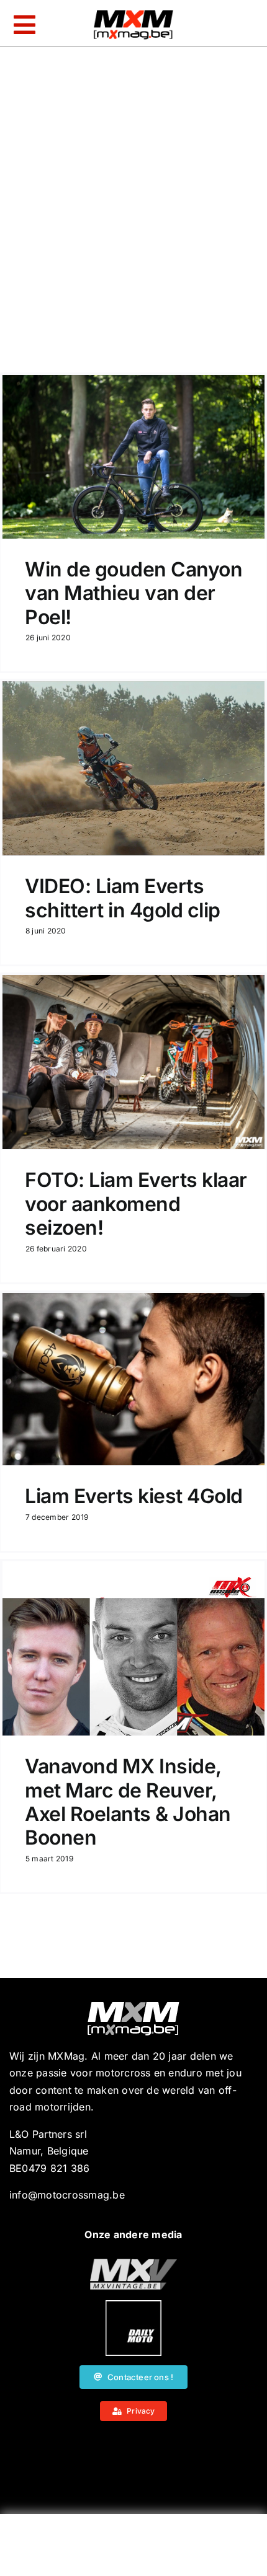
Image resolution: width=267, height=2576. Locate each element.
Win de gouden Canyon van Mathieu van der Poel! (133, 593)
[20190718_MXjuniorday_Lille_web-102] (133, 2305)
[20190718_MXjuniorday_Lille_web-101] (133, 2263)
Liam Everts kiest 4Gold (134, 1496)
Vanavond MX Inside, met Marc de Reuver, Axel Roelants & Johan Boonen (128, 1802)
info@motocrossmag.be (67, 2195)
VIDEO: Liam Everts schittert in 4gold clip (122, 898)
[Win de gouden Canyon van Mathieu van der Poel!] (133, 457)
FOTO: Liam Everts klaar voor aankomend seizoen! (136, 1204)
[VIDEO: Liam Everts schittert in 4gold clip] (133, 768)
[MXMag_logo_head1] (133, 13)
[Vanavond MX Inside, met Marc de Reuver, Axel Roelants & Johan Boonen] (133, 1648)
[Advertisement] (133, 2548)
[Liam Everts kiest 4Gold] (133, 1379)
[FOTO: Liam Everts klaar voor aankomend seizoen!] (133, 1062)
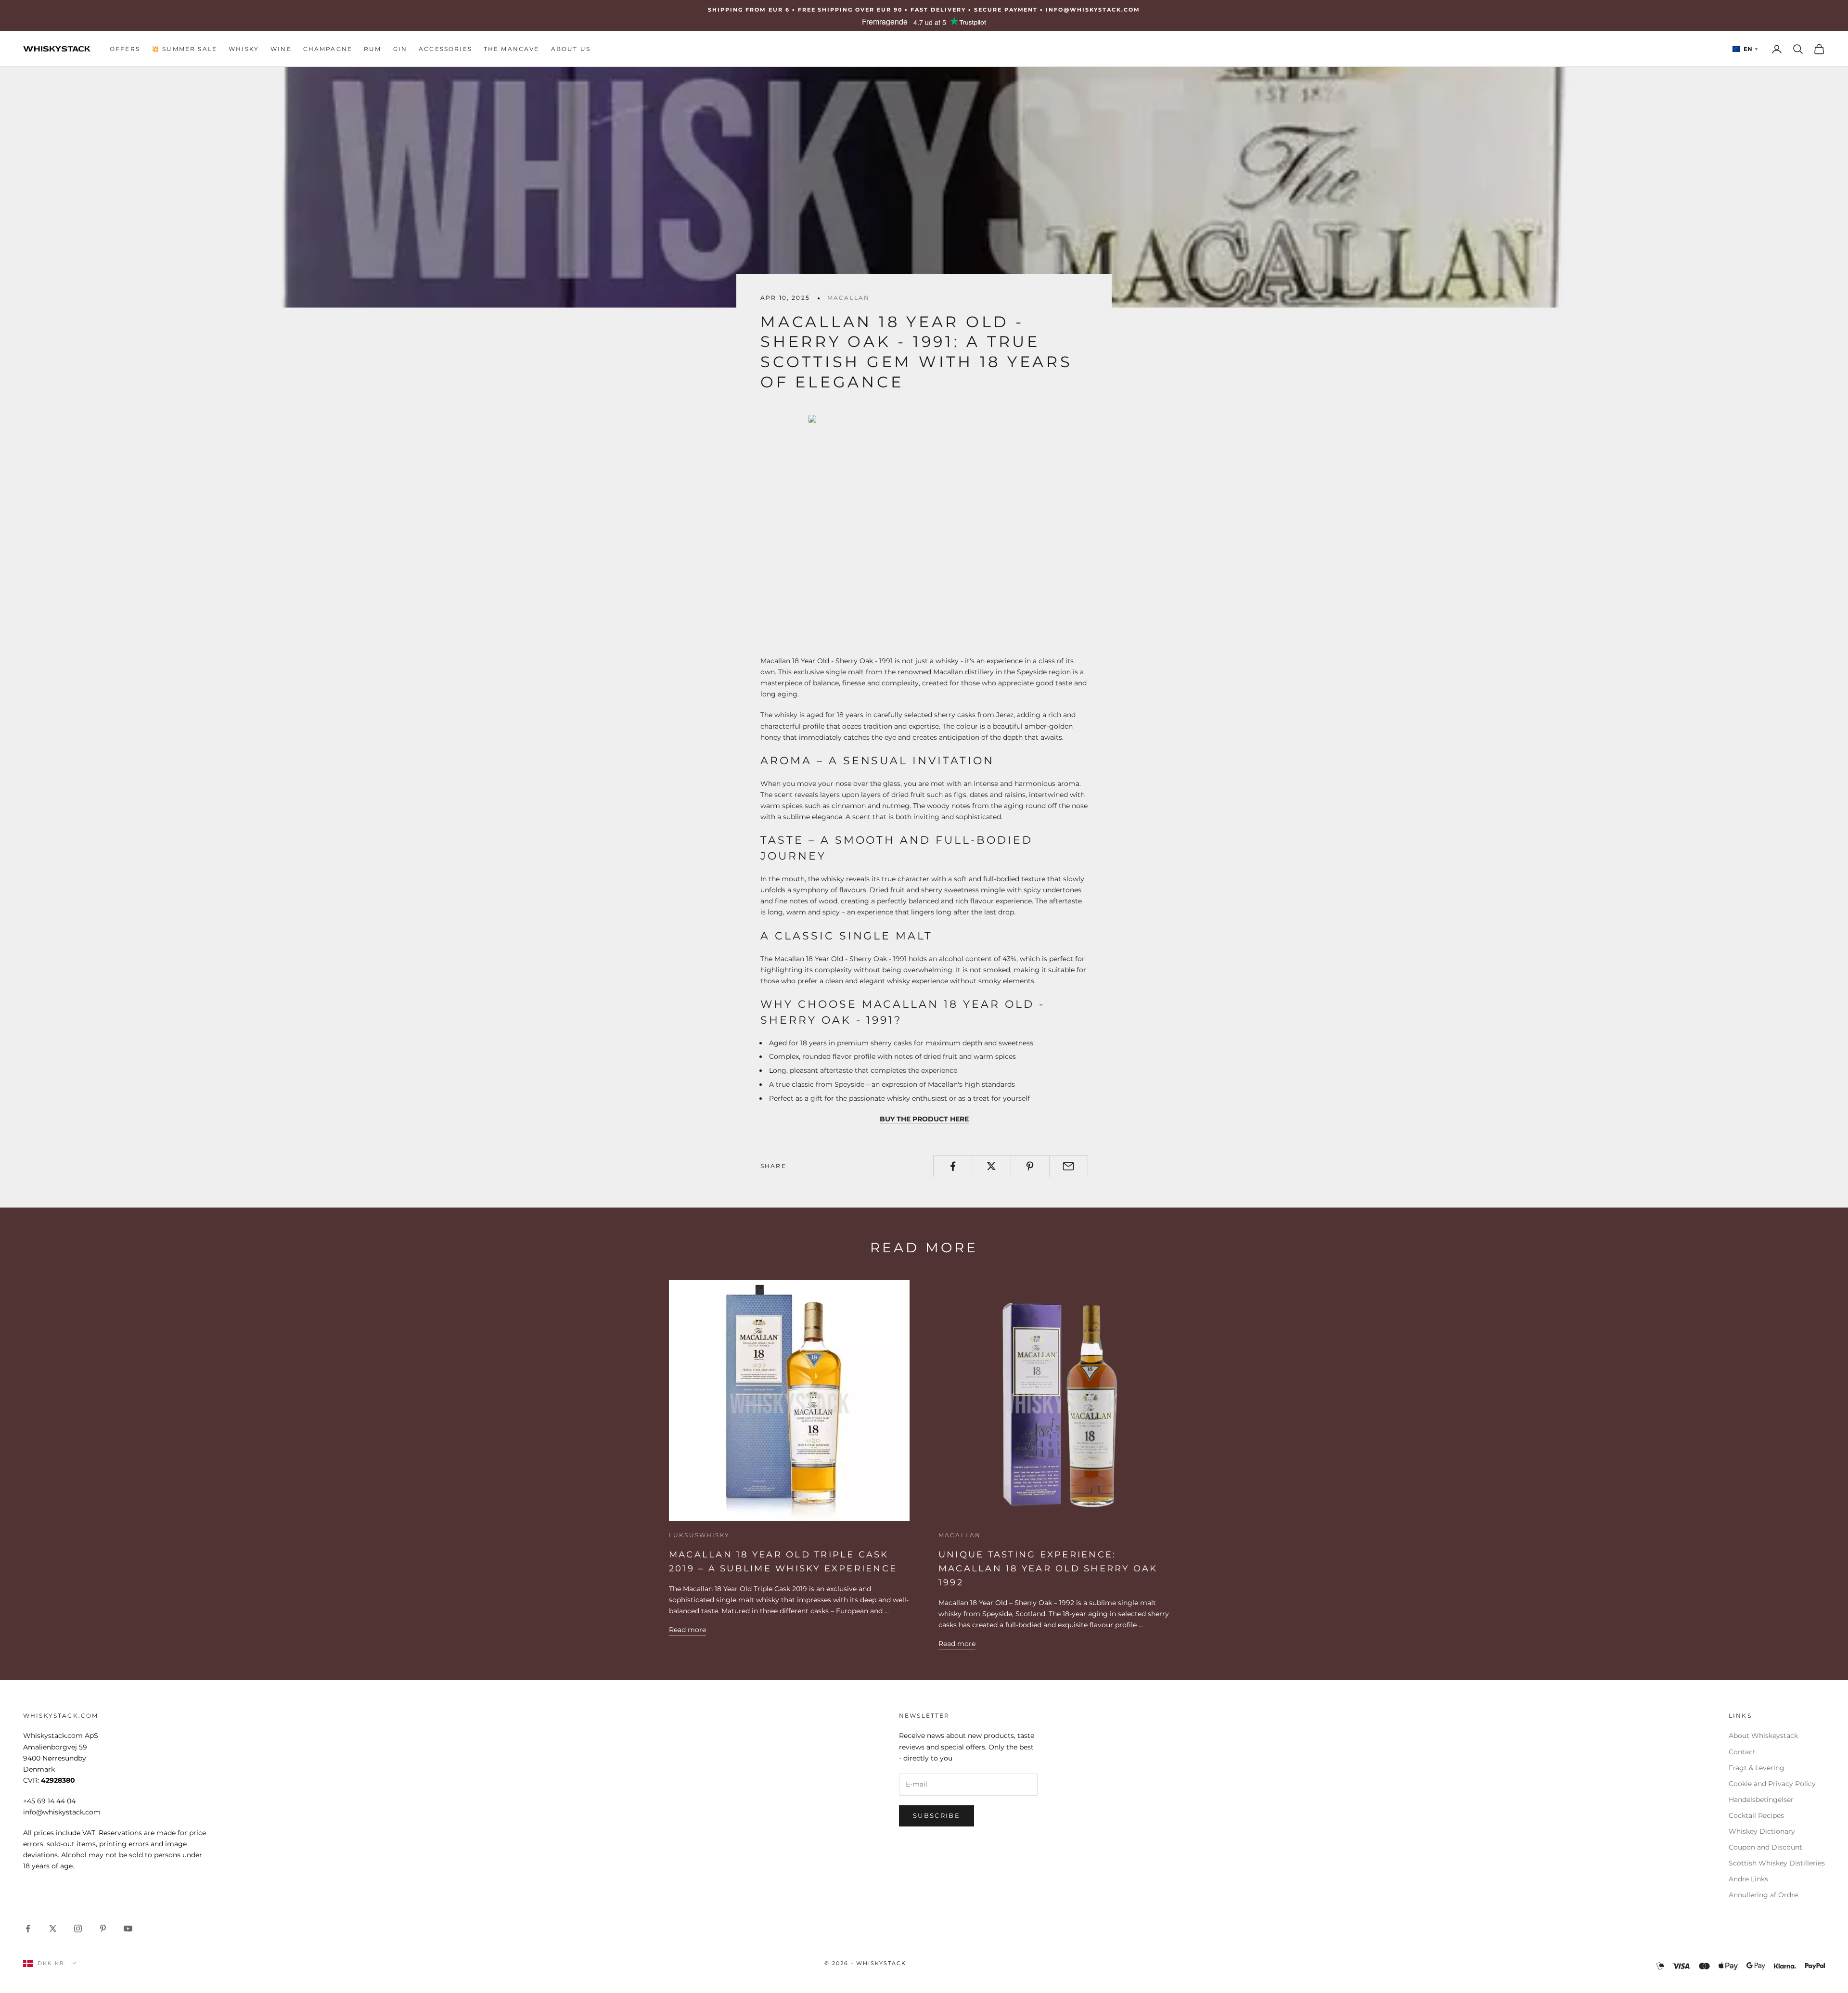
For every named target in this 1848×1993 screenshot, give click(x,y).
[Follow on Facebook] (28, 1928)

## Activity:
Within the entries, find all lines holding "klaar" and copy each one.

## Solution below:
FOTO: Liam Everts klaar voor aankomend seizoen! (136, 1204)
[FOTO: Liam Everts klaar voor aankomend seizoen!] (133, 1062)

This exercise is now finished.